Маргарита Александровна продолжала терзать его, не ведая о том, кого она терзает.

— Теперь я стану болеть новой памятью, — говорила она с надломом. — Я чувствую, тут сказано далеко не все, хотя что можно узнать по прошествии четверти века, лишь сам факт, и на том спасибо. Кого должна благодарить? — причитала она. — Кому вскричать «спасибо» из черной немоты?

— Я каюсь перед вами, Маргарита, — с чувством ответствовал Иван Данилович, принимая позу грешника. — Не стоит благодарности, ибо я на всю грядущую жизнь виноват перед вами, а тут всего лишь слепой случай, не искупающий и сотой доли моей вины. Раскрываю перед вами мой «дипломат», как распахивают сердце. Смотрите, вот они, документы мюнхенского архива, от протоколов допросов до акта казни. Ваш брат был героической личностью. Он действовал в Брюсселе в полном одиночестве, когда провалились явки, уходил от погони, искал новую явку… Я много раз пытался влезть в его шкуру, метался с ним по чужому городу, но мне с трудом удавалось, потому что у него была совсем другая война, без пуль и пулеметов… — мысленный монолог обладал всеми свойствами резины, его можно было растягивать до бесконечности, не утруждая себя сочинением ответной благодарственной реплики, впрочем и без того очевидной.

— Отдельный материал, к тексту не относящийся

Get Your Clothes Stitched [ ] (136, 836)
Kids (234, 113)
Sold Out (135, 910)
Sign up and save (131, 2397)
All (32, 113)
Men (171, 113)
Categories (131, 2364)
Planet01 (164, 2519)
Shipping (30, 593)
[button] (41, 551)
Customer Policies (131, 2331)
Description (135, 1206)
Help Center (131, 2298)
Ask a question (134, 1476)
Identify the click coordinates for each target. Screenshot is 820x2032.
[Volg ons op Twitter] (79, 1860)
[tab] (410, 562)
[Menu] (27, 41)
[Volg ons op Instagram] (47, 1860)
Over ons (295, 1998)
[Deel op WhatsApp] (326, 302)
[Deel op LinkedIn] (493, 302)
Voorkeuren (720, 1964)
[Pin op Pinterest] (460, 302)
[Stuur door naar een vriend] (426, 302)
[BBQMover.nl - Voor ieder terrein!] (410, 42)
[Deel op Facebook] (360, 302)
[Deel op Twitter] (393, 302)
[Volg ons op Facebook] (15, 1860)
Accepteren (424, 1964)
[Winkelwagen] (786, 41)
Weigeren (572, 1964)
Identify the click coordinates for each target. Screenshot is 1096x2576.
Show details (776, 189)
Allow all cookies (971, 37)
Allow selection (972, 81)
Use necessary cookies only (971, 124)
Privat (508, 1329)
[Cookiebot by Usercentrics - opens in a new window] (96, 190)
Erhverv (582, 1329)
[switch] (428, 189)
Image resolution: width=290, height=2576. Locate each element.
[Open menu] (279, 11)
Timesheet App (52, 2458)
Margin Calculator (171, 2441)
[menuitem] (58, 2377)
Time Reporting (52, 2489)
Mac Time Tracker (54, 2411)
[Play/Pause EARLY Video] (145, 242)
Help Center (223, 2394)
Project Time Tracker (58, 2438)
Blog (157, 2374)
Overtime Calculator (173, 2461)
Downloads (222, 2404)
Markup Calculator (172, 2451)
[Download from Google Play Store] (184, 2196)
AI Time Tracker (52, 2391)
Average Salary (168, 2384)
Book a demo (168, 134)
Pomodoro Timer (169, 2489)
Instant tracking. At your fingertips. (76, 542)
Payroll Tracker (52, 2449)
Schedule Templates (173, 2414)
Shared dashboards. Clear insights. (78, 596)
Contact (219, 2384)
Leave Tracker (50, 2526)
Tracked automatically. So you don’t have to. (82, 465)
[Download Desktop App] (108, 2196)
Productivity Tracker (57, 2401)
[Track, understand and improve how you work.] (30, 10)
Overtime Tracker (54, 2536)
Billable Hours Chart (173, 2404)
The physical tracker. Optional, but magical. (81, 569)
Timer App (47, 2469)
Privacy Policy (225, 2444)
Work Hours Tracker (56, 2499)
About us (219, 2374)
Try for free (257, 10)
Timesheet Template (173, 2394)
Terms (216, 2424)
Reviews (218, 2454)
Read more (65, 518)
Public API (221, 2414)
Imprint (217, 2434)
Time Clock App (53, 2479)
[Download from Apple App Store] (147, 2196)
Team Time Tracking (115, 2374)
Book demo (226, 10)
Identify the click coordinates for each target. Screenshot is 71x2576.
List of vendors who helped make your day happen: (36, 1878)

Пауза затягивалась. Тогда он решил заполнить ее шагами, решительно подошел к столу, но вместо строевого шага послышалось шарканье тапочек. Не теряя достоинства, Иван Данилович поднял бокал:

— Вы предложили тост, присоединяюсь к нему целиком и безраздельно. За воскресение вашего брата Игоря Александровича, — с чувством сказал Сухарев, сам собой любуясь: и всей правды не сказал, но и не отрекся. И рукой к ней потянулся от отчаянной радости.

Маргарита Александровна отвела руку.

— Спасибо вам, Иван Данилович, — мягко сказала она. — Но при воскресении мертвых чокаться не полагается, как на поминках. Я лишь прошу простить меня, что втягиваю вас в свои проблемы, от которых вы так далеки.

«Почему она ни о чем не знает? — растерянно думал Сухарев. — Неужто я до сих пор не признался ей? Если бы мы были на вернисаже, она уже знала бы: тихий шепот в загадочной толпе: это он, это он…»

— Маргарита Александровна, — взволнованно начал он, — я должен сказать вам всю правду. Этот день будет долго дорог мне. Нет, нет, не возражайте, — резко потребовал он, хотя она и не думала возражать, а сидела покойно против него, устремив взгляд в окно своего прошлого. — Я согласен с вами, мы еще мало знаем друг друга, между нами даже могут возникнуть недомолвки, за которые я умоляю заранее простить меня.